___ TEXT PASSAGE

Esther Rolick (1922–2008) was an American painter born in Rochester, New York, on October 9, 1922. She studied at the Art Students League and was represented by Jacques Seligmann Galleries in New York in the early 1950's. She was a fellow at Yaddo and the MacDowell Colony, and her exhibition credits range from the Whitney Museum of American Art to Le Centre D'Art in Haiti. Rolick traveled and painted extensively, especially in Bogota, Colombia,  Rome, and Tahiti. She is listed in Who Was Who in American Art, and her papers are in the Archives of American Art of the Smithsonian Institution.

She  was known for her style which was considered to be both expressionist and neo-romantic. In some of her works she painted with what one critic called "meticulous realism" but was better known for works incorporating fantastic elements. Her most prolific periods centered around dream-scapes of fantasy plants, flowers, and peaceful and friendly wildlife. She was one of the few female artists in the avante-gard movement of the late 1940s and 1950s. She taught college classes for many years and achieved recognition for taking innovative approaches.

Early life and training

Rolick attended public schools in Rochester, New York and graduated from the city's Washington High School in 1940. She took art classes while in school and also studied under the sculptor William Ehrich in Rochester's Memorial Art Gallery. In 1941, a local newspaper printed a photo of Rolick with a sculpted figure called "The Refugee", a piece that was to appear in a student exhibition in the gallery of Rochester's Rundel Memorial Library. She traveled to New York City in the early 1940s to study under the American expressionist artist, Harry Sternberg, and others at the Art Students League. In 1945 and 1946 and again in 1953, Yaddo, the philanthropically supported artists' community in Saratoga Springs, New York, accepted her applications for its weeks-long residencies. In 1948, she was able to travel and study in Europe for the first time, possibly with financial support from the actress Hildegarde Watson.  In 1947 and 1952, she received fellowship awards to work at the MacDowell Colony in Peterborough, New Hampshire. In 1954, she received a fellowship from the Huntington Hartford Foundation to work at an estate in Pacific Palisades, California.

______

» WHAT THIS TASK INVOLVES:
Quote the passage on Esther Rolick word for word, starting with "Esther Rolick (1922–2008)" and going on through "the Smithsonian Institution.". The material that comes next is drawn from a different source than the Esther Rolick passage.

___ INFORMATION SUPPLIED

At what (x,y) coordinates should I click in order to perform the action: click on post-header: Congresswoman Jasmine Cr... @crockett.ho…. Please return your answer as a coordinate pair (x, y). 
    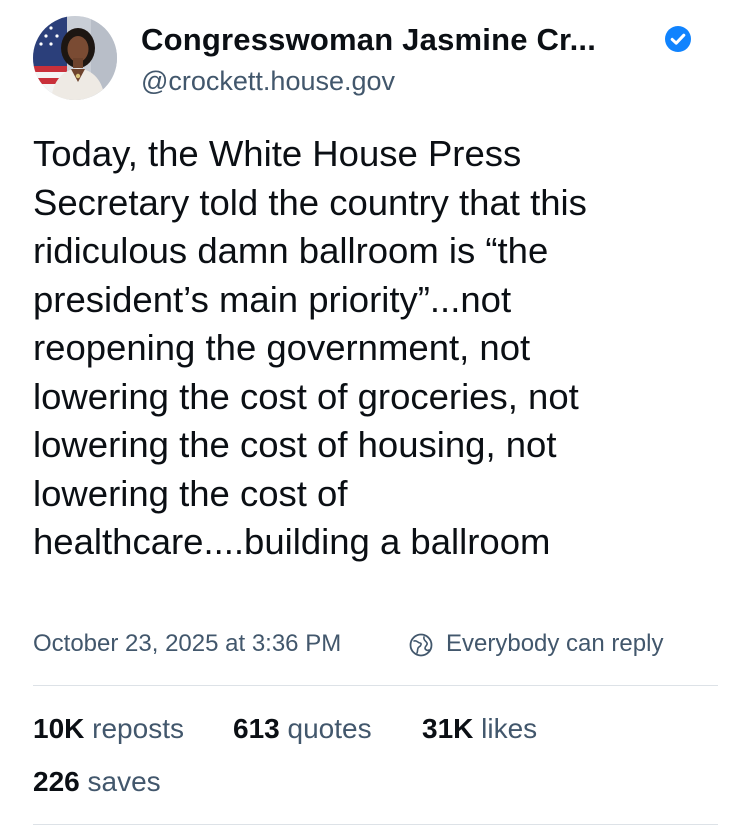
    Looking at the image, I should click on (378, 61).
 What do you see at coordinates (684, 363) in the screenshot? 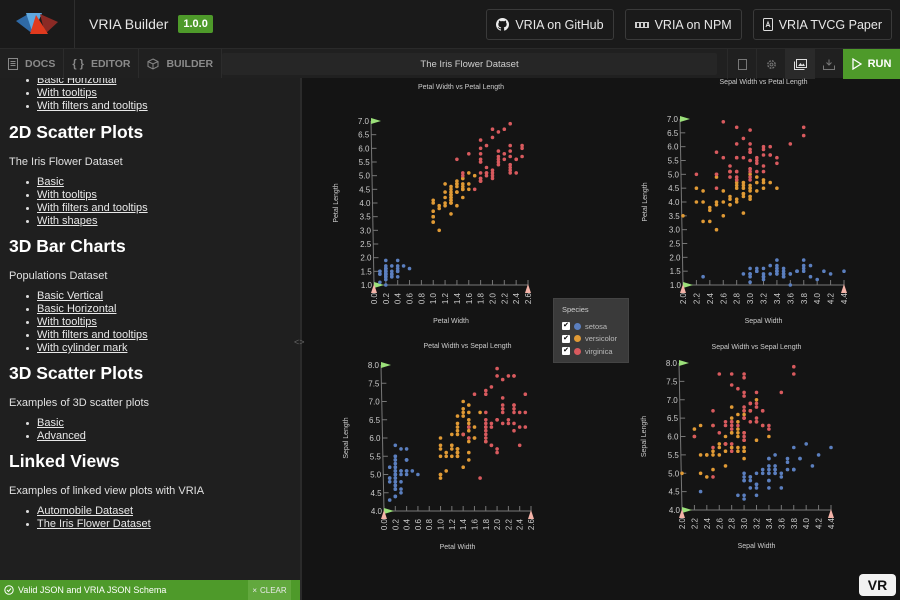
I see `y-axis-handle-icon` at bounding box center [684, 363].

______

» ANSWER TO THIS EXERCISE:
Esther Rolick (1922–2008) was an American painter born in Rochester, New York, on October 9, 1922. She studied at the Art Students League and was represented by Jacques Seligmann Galleries in New York in the early 1950's. She was a fellow at Yaddo and the MacDowell Colony, and her exhibition credits range from the Whitney Museum of American Art to Le Centre D'Art in Haiti. Rolick traveled and painted extensively, especially in Bogota, Colombia,  Rome, and Tahiti. She is listed in Who Was Who in American Art, and her papers are in the Archives of American Art of the Smithsonian Institution.